Sigh. You would think that people would have better things to do with their time.

I am referring to the flap over at Live Journal about the use of breastfeeding pictures as default icons. I was thinking it was an LJ thing, and once the initial flurry had passed, I could safely ignore it, until Patrick Neilsen Hayden at Making Light, one of the most interesting blogs around, posted "LJ's attack on women and mothers."

I am both. I have been a nursing mother, and I know some of the pitfalls and stresses caused by trying to nurse in public. I know how frustrating it is to have to deal with people who think that the sight of a baby being breastfed is WRONG! I know what it's like to have to pump milk in a bathroom stall because there was no appropriate place to do so.

And I say: If the fact that you cannot use a picture of your nursing baby as your default icon on your LJ creates a crisis for you, then you need to get a life.

People are still allowed to use pictures of themselves as icons other than default icons.

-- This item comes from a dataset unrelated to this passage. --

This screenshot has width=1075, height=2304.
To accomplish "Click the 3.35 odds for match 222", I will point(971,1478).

People are still allowed to post pictures of themselves nursing their babies. (People use actually racy /pornographic images on some of their non-default icons.) No one is saying they can't.

Providers of services on the Internet are coming under increasing scrutiny. Listening to television news, you would think that MySpace (the site most singled out for attention by the fearmongers in the media and elsewhere) is nothing more than a den of pedophiles and pornographers waiting to seduce and corrupt the Youth of America. Live Journal operates in an area that is threatened with government regulation. They are walking a fine line between respecting the free speech of their users and running afoul of the more conservative elements out there who could make life difficult for them and by extension their users.

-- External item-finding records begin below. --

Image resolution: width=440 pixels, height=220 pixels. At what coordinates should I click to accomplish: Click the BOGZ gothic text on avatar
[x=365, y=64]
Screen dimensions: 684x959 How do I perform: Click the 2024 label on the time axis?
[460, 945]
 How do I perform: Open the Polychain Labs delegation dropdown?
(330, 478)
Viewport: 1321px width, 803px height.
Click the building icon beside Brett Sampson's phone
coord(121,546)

It has, however, been treated as a "LJ is against nursing mothers!" issue. It has also given some of the more radical -- and nasty -- pro-breastfeeding people an opportunity to make mothers who cannot breastfeed feel like shit. According to the nursing totalitarians, anyone who does not breastfeed their baby is an unfit mother, quite ignoring the fact that there are many caring, thoughtful mothers who cannot breastfeed. (If you notice in the article quoted, nursing is the only proper way to feed a baby, and women who don't are poor, or uneducated. Funny, all the women I know who've struggled with this have been bright, well-educated, and simply unable to nurse, and their babies have done fine.)[Edit: At the suggestion of commenters, the moderators redacted out the more inflammatory portions of the quoted article as being irrelevant to the discussion of LJ's policies.]

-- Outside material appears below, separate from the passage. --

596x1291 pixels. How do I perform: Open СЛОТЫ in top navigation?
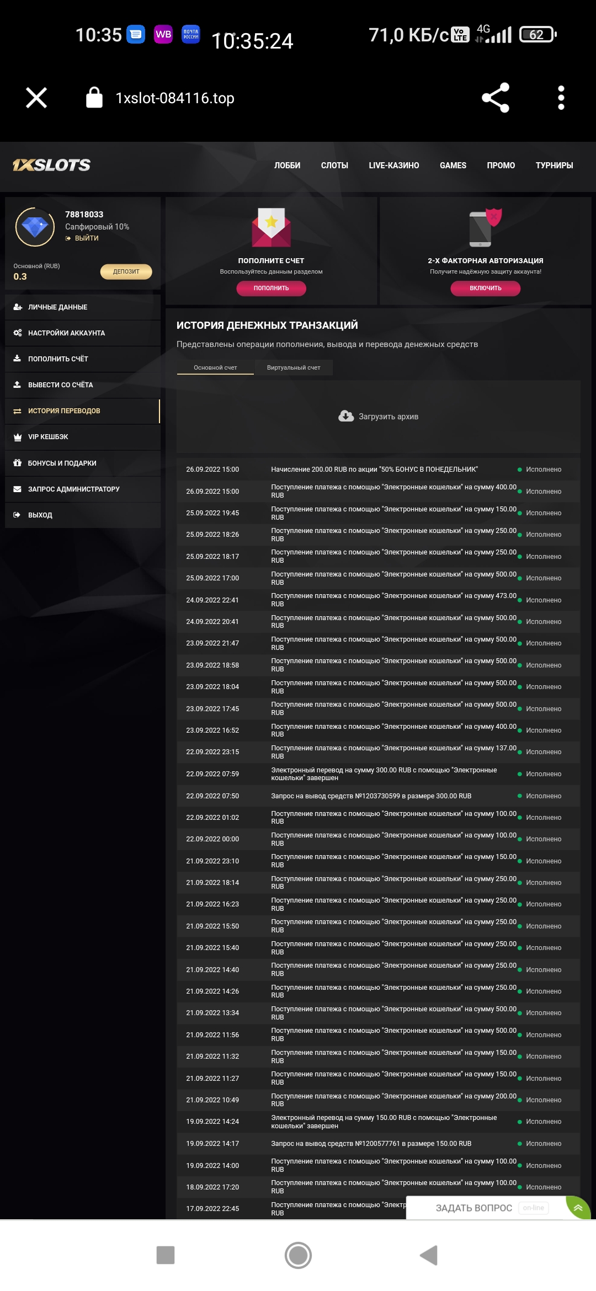[334, 166]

There are real issues facing nursing mothers. Having a place to either pump milk or nurse your baby while at work being a big one. Actually being prevented from nursing in public is another. Support for low-income mothers is another. Getting the information out about breastfeeding in a calm non-judgmental way is important.

Not being able to post a 100 pixel square picture of a woman nursing a baby as a default icon at LJ is not.

*For those lucky enough to not be familiar with what's going on, LJ asked a user to remove a breastfeeding woman icon as their default icon, and the user publicized this, and it became a "LJ is stifling free speech!" and "LJ is against nursing mothers!" sort of thing.